I want to create a seam for an ellipse. (Mathematically I think this means that there are constant-length normal lines between the ellipse and the curve that creates the seam, but I'm not 100% sure that definition is accurate.) I know I can't do this by creating another ellipse with the axes reduced by the seam width because the distance between the two ellipses isn't constant. (i.e. in this image the green line is shorter than the two red lines.)
I can convert ellipses into cubic Beziers.
Is there a way to calculate a modification to the control points of the inner Bezier to make the distance between the outer ellipse and inner Bezier constant?


What you've described is typically called an "offset curve". The offset curve for an ellipse is ... not nice. The points of the ellipse itself satisfy a nice quadratic like $$ \frac{x^2}{a^2} + \frac{y^2}{b^2} = 1 $$ while those of the offset curve satisfy...a polynomial of degree 8 perhaps? I can't recall, but it's certainly not quadratic, hence not an ellipse (as you observe). But more important, it's also not described by a cubic spline, so that approach won't work either.
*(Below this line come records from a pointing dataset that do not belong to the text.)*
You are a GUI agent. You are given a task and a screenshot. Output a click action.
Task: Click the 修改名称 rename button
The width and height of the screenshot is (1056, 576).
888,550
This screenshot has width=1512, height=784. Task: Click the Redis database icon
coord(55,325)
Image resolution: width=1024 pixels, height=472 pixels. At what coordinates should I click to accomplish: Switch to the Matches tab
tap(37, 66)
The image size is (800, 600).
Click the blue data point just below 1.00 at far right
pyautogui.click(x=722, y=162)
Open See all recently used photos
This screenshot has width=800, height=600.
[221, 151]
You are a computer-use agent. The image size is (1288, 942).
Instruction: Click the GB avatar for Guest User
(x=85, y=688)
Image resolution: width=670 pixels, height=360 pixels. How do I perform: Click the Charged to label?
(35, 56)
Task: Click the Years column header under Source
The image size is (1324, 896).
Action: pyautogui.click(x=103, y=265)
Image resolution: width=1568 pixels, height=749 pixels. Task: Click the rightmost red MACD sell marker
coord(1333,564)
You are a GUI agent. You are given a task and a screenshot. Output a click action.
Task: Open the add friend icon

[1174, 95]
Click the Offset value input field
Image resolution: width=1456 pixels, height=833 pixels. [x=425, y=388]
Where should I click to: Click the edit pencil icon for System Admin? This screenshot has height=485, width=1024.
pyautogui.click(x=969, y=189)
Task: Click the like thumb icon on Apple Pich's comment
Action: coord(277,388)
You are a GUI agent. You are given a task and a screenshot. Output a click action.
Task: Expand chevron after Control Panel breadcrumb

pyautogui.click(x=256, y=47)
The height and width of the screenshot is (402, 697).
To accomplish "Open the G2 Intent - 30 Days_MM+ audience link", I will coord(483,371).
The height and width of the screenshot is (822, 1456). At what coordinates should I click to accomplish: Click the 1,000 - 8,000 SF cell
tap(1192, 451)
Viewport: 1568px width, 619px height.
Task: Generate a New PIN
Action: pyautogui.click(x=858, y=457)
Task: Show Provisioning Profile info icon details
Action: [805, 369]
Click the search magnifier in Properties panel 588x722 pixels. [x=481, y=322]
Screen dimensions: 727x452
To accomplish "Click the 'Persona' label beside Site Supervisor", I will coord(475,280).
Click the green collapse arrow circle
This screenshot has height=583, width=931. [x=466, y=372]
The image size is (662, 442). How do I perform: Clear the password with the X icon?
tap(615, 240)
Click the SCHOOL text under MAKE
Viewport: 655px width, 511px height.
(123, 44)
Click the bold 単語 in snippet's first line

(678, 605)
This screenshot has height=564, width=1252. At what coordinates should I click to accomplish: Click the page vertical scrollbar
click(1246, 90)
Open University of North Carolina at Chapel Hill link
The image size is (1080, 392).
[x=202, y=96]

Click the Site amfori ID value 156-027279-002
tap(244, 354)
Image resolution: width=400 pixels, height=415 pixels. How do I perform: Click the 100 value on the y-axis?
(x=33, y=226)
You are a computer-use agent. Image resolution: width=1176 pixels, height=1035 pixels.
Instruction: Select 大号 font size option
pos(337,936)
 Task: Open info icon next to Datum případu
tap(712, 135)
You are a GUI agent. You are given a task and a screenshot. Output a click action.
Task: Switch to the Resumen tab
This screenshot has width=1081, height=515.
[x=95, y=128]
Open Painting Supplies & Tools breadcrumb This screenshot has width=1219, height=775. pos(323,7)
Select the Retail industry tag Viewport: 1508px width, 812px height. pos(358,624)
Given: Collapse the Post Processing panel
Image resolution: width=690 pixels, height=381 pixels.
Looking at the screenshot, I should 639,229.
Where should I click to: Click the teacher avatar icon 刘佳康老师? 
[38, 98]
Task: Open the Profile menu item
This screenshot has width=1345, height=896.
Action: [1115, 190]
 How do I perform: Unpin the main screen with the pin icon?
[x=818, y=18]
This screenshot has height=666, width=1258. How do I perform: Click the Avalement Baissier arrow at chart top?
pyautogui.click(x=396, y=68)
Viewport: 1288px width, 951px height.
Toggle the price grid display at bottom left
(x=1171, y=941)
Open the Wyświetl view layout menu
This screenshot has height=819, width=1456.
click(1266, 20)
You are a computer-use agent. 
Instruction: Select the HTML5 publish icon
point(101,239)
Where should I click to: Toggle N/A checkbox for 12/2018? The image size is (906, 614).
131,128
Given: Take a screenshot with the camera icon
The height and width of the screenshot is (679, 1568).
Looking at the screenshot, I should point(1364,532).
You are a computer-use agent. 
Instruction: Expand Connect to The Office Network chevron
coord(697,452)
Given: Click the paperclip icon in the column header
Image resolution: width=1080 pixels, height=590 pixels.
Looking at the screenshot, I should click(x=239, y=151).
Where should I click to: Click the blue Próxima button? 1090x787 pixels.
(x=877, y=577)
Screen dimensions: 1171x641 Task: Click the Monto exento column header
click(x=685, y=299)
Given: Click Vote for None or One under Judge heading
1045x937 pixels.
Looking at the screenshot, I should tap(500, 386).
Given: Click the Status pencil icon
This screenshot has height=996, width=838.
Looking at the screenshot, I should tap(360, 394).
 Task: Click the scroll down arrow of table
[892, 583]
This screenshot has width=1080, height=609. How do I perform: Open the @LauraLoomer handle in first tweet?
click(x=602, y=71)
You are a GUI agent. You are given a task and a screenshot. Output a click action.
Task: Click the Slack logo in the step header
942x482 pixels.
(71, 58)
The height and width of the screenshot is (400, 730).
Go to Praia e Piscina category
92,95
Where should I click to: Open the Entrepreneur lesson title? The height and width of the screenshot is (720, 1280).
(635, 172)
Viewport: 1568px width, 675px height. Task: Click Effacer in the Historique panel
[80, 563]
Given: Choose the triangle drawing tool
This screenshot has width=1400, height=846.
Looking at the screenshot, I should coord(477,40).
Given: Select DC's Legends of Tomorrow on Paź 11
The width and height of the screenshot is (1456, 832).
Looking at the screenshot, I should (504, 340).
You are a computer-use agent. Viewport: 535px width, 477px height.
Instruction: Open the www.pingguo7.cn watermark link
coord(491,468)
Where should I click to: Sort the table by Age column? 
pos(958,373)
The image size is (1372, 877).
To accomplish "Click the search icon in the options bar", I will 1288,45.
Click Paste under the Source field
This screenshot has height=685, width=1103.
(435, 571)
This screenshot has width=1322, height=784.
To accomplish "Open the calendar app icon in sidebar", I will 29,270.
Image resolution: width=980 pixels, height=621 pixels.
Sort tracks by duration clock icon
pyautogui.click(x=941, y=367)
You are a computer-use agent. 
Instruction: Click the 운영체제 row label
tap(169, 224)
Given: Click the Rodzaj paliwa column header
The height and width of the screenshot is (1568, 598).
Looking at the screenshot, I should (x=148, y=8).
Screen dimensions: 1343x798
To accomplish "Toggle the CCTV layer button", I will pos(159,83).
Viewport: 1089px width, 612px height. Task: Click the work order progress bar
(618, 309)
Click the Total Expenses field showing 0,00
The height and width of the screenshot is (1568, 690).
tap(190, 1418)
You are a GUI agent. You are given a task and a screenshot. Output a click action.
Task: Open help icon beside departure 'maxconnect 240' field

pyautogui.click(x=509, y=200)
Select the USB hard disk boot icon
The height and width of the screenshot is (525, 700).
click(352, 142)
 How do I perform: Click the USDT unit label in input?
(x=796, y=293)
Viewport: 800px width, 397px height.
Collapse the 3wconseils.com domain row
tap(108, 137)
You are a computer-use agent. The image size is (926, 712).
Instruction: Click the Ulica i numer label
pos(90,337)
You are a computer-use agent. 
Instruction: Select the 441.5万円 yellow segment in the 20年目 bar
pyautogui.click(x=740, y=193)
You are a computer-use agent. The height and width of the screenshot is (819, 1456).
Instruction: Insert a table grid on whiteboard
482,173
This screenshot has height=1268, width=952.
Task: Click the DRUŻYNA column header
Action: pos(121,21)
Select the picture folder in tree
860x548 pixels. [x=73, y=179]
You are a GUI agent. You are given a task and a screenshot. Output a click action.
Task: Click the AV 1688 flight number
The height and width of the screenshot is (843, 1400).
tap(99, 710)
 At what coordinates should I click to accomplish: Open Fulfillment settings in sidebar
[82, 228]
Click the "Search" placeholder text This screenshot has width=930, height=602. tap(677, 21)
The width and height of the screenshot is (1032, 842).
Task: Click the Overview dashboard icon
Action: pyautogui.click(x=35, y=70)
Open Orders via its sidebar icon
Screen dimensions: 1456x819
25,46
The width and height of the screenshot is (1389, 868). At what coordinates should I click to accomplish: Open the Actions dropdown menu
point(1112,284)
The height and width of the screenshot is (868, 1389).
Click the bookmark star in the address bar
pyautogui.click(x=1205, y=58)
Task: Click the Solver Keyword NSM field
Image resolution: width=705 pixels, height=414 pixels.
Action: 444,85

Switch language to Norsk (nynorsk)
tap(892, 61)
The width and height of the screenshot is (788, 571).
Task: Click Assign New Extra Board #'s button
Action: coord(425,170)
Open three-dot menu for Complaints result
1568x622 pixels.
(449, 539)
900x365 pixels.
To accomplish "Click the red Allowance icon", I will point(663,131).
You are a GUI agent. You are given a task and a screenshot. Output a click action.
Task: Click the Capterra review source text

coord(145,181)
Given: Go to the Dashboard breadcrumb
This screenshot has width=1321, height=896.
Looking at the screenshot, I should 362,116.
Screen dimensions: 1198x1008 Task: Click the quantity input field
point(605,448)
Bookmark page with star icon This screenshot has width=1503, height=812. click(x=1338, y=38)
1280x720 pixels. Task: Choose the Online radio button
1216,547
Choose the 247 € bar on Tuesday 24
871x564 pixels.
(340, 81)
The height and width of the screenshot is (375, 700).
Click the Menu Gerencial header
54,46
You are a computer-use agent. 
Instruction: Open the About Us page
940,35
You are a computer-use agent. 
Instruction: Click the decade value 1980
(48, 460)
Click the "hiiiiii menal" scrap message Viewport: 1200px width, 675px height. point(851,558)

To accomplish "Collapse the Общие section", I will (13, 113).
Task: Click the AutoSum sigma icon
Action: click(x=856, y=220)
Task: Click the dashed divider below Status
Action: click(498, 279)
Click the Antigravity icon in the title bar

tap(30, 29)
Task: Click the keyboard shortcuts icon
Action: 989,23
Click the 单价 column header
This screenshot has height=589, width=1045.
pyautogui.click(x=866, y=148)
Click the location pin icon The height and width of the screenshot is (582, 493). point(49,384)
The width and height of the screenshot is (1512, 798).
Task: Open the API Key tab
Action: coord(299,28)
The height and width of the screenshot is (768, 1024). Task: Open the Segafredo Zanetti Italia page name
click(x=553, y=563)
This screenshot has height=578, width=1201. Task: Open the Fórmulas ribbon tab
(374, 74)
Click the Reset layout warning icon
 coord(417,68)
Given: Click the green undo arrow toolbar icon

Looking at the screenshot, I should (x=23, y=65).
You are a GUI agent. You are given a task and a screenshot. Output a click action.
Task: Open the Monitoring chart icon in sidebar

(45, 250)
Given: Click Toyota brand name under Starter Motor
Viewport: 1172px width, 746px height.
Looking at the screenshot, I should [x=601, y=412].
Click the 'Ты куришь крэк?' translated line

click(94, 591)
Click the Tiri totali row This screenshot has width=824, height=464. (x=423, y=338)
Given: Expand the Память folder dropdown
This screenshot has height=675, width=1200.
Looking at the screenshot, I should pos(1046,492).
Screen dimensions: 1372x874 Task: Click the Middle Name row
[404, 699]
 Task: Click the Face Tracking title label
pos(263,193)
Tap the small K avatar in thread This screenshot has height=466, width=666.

I'm sorry to say that you just have to just do the calculus and work things out:
At the point $(x, y)$ of the ellipse above, a normal vector is $(\frac{2x}{a^2}, \frac{2y}{b^2})$, so the unit normal is $$ n(x, y) = \frac{1}{\sqrt{\frac{x^2}{a^4} + \frac{y^2}{b^4}}}(\frac{x}{a^2}, \frac{y}{b^2}) $$ and your offset curve is at location $$ (x, y) + s n(x, y), $$ where $s$ is the offset distance (positive for "larger than the original ellipse"; negative for "smaller than").
That only works for relatively small values of negative $s$; for larger negative numbers, you get "focal points" and things get messy.